Arrange the record lines from the line containing "Identify the location of zoom-slider-handle." up to and including the line containing "bookmark-item: ▶ YouTube" as a numbered list, leaving out blank lines.

(Recorded data begins)

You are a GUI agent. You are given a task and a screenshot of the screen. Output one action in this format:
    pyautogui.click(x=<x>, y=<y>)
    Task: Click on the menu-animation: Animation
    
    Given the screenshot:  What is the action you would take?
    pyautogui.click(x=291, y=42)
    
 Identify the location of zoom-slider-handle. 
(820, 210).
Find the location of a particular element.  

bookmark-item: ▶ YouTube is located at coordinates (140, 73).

(Recorded data ends)
(Recorded data begins)

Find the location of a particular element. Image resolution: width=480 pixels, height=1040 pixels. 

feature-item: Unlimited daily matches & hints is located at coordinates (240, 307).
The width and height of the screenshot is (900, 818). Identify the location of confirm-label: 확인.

(Recorded data ends)
(Recorded data begins)

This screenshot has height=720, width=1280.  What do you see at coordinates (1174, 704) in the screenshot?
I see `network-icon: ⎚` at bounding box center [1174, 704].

(Recorded data ends)

#### Task solution:
1.  Identify the location of zoom-slider-handle. 
2. (820, 210).
3. Find the location of a particular element.  
4. bookmark-item: ▶ YouTube is located at coordinates (140, 73).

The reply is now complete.